However, to be truly competitive, businesses must combine operating from within an ecosystem-driven digital economy with seeking out and seizing “opportunities to establish rules and standards for entirely new industries,” Technology Vision stated.

Another core principle named by today’s technocrats is flexibility in adapting to consumer behaviour, anticipating not just “where they are now, but where they want to be” – hence expanding business uptake with technology is about how it transforms the insurance purchasing and delivery process to interact with humans on a bespoke, personal level.

The idea of technology that’s ‘people-centric’ is central to the era emerging – using bespoke technological solutions to make products match client’s lifestyle and individual needs.
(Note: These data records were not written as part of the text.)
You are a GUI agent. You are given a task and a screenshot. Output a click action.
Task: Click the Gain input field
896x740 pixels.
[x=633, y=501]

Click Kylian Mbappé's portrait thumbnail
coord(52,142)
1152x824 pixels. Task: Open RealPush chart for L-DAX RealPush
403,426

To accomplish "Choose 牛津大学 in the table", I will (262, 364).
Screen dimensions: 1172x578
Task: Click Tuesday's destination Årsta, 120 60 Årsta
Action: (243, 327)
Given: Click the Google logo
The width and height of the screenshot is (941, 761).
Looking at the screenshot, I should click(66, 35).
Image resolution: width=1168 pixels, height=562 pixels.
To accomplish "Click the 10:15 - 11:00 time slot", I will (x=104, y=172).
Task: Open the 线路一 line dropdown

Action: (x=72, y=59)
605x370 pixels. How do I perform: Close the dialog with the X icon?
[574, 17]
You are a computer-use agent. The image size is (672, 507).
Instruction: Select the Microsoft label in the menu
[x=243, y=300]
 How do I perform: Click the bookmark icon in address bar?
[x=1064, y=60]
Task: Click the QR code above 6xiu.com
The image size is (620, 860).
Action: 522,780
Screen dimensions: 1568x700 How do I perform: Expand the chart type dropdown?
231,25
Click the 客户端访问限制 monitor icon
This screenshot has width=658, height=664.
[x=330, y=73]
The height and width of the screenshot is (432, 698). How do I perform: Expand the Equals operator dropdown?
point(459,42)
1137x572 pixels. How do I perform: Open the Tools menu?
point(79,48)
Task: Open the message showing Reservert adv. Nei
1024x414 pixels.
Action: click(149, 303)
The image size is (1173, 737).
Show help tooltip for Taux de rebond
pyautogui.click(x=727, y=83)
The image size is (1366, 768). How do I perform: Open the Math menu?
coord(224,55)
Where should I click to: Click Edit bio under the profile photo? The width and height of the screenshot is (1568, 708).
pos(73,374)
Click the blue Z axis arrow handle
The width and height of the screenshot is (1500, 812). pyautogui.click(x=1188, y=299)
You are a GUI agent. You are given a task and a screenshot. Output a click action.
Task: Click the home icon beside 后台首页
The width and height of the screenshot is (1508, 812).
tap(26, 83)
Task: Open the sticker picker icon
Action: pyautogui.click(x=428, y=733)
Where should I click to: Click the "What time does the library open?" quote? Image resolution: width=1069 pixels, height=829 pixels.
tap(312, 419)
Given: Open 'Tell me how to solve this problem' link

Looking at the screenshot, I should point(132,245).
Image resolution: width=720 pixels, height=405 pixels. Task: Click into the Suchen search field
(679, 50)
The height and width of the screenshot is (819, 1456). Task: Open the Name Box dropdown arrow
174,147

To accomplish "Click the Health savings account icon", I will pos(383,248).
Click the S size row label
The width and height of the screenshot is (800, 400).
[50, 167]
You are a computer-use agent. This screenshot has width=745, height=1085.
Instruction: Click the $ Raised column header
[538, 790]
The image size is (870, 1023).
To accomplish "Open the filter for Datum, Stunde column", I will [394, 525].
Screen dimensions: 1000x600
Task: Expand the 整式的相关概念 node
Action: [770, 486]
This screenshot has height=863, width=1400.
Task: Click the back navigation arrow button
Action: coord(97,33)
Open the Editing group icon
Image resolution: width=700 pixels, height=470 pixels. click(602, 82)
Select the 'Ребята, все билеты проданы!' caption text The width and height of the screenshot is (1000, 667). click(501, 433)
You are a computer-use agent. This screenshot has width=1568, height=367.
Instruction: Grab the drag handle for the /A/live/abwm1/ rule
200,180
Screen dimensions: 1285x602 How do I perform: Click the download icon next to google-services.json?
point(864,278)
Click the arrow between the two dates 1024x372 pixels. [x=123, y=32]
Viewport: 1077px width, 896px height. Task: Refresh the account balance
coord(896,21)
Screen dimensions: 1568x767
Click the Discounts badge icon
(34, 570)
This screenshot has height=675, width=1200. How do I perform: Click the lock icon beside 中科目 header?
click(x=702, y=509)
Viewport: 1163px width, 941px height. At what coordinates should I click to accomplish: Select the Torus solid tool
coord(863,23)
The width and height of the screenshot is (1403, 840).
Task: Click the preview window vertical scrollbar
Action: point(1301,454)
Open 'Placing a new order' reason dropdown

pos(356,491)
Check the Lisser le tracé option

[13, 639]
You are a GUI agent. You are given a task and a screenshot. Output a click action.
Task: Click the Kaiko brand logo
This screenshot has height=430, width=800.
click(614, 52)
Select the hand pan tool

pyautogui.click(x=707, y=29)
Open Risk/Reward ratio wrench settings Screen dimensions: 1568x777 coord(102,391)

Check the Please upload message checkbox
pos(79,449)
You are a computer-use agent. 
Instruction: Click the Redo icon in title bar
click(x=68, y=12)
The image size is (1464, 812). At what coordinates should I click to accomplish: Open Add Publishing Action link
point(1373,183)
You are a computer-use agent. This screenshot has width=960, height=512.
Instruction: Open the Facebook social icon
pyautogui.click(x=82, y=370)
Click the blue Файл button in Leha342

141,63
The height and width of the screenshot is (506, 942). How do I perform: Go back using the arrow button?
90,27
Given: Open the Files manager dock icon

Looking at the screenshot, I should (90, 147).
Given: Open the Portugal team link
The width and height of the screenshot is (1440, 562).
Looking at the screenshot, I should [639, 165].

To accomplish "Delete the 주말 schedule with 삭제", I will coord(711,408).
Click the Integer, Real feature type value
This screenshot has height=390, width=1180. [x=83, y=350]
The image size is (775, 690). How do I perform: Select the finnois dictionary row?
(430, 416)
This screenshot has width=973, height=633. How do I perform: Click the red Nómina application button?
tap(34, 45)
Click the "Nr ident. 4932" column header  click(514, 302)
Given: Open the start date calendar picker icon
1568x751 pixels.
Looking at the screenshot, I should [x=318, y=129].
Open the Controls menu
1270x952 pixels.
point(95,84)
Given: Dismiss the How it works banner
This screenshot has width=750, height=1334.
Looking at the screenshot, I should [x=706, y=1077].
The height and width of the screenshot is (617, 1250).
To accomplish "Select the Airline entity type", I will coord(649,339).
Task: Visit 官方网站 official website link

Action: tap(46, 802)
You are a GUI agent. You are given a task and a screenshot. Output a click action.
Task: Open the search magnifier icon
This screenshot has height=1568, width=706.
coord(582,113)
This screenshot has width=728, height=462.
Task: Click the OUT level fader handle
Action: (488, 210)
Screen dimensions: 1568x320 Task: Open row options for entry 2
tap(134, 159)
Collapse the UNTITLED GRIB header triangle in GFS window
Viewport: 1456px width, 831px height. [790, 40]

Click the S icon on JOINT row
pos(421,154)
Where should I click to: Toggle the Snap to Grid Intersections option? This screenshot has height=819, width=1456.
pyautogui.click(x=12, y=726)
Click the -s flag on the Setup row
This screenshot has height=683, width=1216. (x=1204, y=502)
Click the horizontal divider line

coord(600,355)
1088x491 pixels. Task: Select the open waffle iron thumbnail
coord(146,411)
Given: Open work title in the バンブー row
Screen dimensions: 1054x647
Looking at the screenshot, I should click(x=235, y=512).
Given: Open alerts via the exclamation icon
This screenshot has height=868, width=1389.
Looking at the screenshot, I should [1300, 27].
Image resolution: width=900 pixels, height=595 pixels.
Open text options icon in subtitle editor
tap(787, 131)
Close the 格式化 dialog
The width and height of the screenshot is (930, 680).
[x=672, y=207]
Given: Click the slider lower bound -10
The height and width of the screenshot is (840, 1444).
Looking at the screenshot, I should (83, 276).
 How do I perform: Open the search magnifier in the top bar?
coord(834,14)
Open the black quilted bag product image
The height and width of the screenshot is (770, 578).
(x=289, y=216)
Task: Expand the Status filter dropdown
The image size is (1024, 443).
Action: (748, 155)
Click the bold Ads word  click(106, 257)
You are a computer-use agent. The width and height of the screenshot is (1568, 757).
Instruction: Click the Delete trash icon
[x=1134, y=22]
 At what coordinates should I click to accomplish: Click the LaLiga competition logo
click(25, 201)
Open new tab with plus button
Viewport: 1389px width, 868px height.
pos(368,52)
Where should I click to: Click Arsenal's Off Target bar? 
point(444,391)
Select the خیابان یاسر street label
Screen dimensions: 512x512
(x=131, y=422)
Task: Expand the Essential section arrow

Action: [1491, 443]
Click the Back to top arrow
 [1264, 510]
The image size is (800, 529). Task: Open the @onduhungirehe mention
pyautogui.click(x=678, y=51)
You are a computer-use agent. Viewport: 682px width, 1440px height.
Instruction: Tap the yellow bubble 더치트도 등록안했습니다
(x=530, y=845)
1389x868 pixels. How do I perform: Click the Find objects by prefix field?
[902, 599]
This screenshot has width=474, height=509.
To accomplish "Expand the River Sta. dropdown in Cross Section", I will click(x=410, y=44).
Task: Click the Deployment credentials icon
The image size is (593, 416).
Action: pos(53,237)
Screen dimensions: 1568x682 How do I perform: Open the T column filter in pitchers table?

Artificial Intelligence (AI) is another force said to be reshaping the industry – 77% of insurance executives believe AI is creating “a new era of computing – rapidly moving from mobile first to AI first.”

Technology Vision offers an example of this in re/insurers’ use of tractables – AI that reviews photos of damaged vehicles in real time so that adjusters can quickly assess whether the car is repairable or not, and actively dispatch the claim to salvage, repair or appraisal.

AI is swiftly becoming the new user interface of digital insurers – replacing people to provide simple and smart interactions in each connection with insurance customers, employees and partners.

And as ever, when technological change hits an industry, its broad-sweeping brush transforms from the inside out – changing the game as much for those within as it does for those outside the industry; the new talent marketplaces, according to Technology Vision, are on demand labour platforms and surging online management systems expected to drive “profound economic transformation” of re/insurance industry employment process norms.

Three-quarters of experts surveyed agreed that their organisation has yet to define and place the new digital technologies they’ve entered into – showing that while for nearly all re/insurers surveyed, stark technological change is underway, it’s very much still in the fledgling stages of its development, and coming years will determine what shape these changes take.

However, 35% said they planned to use human behaviour to extensively to guide product development, and 33% of insurers said they planned to use blockchain in the next 2 years.